Collected data entries
• • • •
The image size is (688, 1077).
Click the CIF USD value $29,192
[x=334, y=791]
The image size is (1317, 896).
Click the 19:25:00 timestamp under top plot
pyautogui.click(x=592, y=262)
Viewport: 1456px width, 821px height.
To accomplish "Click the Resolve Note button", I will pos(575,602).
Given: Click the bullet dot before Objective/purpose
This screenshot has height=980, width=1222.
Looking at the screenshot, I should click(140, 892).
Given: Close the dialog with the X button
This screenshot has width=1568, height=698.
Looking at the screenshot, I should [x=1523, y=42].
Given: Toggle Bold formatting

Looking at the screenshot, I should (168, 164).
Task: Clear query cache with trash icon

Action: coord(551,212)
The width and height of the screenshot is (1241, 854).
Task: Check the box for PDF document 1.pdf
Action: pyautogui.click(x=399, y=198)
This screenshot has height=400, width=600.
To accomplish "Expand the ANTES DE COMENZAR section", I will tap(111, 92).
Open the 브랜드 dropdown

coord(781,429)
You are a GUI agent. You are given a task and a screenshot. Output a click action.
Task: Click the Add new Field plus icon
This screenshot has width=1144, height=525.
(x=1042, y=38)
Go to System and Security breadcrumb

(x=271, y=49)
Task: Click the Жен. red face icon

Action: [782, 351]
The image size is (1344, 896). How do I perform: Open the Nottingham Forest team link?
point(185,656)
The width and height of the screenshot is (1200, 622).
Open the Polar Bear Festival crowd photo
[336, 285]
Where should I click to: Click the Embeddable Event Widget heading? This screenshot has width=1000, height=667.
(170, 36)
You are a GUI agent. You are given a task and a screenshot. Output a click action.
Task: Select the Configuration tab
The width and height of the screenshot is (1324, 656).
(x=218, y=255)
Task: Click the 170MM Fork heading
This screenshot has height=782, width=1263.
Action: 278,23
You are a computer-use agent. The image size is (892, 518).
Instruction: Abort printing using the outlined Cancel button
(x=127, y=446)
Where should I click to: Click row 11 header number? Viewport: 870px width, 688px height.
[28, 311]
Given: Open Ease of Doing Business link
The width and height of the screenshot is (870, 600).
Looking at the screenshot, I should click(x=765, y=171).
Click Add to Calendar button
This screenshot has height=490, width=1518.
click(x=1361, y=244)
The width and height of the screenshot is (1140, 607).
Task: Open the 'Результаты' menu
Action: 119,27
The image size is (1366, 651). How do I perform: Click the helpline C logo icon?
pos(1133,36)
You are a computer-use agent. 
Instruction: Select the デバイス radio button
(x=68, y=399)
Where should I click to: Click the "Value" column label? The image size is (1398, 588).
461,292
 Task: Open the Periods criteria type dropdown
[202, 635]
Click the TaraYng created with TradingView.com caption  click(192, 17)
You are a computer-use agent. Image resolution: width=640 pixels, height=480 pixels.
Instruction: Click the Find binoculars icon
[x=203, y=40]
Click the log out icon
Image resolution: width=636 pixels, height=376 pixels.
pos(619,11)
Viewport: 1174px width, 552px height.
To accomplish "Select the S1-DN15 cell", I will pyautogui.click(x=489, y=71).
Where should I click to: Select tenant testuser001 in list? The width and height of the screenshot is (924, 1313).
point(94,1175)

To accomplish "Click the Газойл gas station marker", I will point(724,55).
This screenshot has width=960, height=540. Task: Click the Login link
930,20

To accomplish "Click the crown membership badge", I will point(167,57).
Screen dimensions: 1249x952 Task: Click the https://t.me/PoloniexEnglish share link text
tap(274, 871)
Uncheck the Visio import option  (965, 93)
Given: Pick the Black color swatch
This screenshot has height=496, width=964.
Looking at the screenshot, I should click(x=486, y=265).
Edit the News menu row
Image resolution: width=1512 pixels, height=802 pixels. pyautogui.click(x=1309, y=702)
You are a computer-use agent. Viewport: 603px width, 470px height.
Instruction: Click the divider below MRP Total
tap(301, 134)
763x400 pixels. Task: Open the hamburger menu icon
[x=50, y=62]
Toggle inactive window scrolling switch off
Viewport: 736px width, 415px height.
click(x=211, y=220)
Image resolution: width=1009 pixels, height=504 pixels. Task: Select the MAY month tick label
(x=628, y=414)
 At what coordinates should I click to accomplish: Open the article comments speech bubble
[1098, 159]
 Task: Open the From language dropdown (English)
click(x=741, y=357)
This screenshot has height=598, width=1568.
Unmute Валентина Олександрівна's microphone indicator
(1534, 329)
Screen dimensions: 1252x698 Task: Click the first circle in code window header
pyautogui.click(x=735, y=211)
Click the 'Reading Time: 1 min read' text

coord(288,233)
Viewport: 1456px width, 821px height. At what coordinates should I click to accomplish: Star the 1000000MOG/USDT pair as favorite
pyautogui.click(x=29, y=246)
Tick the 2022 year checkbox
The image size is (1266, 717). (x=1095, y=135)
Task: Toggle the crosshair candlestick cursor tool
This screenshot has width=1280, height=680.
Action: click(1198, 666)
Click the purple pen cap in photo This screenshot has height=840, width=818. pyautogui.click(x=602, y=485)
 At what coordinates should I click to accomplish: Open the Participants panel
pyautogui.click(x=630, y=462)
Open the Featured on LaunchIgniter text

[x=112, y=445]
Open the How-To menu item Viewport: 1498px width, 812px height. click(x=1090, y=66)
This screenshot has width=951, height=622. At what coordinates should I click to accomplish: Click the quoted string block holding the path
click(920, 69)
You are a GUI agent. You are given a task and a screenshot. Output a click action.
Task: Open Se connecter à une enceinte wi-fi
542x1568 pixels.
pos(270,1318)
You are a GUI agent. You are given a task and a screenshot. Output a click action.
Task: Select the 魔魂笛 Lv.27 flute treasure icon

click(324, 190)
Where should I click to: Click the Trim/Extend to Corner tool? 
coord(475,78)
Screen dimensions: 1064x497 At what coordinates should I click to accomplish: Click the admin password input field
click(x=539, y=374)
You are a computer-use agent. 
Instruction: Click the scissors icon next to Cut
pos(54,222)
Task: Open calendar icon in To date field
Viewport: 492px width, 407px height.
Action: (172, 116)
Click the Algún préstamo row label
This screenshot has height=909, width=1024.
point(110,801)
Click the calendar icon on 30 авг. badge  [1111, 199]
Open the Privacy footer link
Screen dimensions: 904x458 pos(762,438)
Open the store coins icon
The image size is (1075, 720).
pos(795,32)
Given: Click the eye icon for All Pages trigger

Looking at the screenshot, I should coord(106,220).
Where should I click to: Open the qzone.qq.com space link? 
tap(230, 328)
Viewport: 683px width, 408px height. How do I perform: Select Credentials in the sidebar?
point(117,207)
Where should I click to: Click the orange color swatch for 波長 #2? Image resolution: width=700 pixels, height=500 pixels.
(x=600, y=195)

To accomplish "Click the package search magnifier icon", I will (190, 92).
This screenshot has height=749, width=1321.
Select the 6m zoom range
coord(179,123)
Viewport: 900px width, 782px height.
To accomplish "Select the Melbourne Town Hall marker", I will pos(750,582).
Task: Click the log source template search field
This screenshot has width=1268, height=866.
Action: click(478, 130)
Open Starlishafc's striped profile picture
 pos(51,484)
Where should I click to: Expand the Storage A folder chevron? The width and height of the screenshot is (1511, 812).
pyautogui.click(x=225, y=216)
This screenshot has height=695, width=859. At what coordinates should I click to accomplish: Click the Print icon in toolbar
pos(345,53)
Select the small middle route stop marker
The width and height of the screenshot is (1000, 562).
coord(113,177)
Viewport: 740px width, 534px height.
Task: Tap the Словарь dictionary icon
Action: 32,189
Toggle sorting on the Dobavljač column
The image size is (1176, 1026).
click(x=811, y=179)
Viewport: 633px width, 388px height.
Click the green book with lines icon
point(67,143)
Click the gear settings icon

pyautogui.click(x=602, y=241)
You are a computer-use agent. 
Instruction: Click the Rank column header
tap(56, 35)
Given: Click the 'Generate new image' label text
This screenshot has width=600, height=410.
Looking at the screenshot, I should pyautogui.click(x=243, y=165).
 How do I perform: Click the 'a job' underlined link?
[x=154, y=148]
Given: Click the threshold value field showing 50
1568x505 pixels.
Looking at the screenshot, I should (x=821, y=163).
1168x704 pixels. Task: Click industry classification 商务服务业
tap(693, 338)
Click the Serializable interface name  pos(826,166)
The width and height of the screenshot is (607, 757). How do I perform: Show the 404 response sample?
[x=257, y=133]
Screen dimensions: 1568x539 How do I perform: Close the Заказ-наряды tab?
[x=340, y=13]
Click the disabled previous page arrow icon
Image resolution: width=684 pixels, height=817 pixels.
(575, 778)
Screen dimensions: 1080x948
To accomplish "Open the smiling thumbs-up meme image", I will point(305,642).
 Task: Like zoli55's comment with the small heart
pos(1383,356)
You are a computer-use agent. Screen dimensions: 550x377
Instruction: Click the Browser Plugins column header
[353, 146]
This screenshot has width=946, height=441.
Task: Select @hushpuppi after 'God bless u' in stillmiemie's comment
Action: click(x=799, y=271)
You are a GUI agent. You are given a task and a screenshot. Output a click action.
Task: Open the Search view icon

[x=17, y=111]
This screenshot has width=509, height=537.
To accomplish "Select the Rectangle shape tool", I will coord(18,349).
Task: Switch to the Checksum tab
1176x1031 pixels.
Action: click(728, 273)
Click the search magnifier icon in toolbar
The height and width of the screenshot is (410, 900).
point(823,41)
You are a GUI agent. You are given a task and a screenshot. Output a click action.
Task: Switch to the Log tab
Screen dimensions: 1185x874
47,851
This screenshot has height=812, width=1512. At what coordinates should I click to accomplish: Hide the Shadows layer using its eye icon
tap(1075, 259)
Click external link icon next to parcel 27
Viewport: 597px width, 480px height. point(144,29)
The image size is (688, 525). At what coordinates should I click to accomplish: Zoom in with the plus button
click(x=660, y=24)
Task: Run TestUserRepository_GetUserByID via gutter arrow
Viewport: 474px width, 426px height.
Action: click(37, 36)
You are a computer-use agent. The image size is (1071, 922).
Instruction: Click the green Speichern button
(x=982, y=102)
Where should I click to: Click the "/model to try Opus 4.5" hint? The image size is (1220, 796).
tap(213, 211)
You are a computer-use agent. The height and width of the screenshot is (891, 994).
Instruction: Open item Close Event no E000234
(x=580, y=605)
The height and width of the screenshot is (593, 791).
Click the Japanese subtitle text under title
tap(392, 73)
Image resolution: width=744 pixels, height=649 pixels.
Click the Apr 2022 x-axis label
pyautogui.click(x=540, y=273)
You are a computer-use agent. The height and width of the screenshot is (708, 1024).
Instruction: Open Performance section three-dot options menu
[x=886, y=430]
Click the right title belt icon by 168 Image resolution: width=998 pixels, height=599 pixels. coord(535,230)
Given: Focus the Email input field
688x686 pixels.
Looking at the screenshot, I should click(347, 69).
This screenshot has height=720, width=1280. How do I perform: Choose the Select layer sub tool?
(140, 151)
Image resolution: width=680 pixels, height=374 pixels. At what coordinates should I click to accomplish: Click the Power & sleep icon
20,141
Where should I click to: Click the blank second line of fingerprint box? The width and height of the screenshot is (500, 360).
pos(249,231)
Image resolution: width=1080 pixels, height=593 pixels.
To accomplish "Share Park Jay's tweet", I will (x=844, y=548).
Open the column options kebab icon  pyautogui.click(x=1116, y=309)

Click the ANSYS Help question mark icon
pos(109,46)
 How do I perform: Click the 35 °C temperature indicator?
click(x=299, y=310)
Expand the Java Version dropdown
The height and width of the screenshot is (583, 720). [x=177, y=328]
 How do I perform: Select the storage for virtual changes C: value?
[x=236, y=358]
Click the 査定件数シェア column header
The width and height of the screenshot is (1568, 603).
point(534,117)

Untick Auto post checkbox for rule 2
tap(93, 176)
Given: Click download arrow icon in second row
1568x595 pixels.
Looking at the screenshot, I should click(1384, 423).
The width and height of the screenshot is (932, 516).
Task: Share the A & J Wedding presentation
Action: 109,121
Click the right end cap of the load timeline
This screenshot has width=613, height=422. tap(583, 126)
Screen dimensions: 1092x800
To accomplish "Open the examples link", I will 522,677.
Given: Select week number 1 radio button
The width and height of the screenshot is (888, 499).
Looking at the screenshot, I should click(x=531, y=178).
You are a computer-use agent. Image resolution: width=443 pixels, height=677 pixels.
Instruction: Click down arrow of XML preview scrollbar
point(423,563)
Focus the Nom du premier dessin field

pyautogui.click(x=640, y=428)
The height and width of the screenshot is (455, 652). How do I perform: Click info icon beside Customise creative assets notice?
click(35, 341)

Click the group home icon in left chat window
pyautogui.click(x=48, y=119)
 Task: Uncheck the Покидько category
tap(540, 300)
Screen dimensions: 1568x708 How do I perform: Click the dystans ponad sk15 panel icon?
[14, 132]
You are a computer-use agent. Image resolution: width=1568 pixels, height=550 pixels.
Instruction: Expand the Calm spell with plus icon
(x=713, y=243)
• • • •
**Problem**. Select and copy every line from the records that includes the word "marker".

**Response to the exercise**.
To accomplish "Click the Газойл gas station marker", I will point(724,55).
To accomplish "Select the Melbourne Town Hall marker", I will pos(750,582).
Select the small middle route stop marker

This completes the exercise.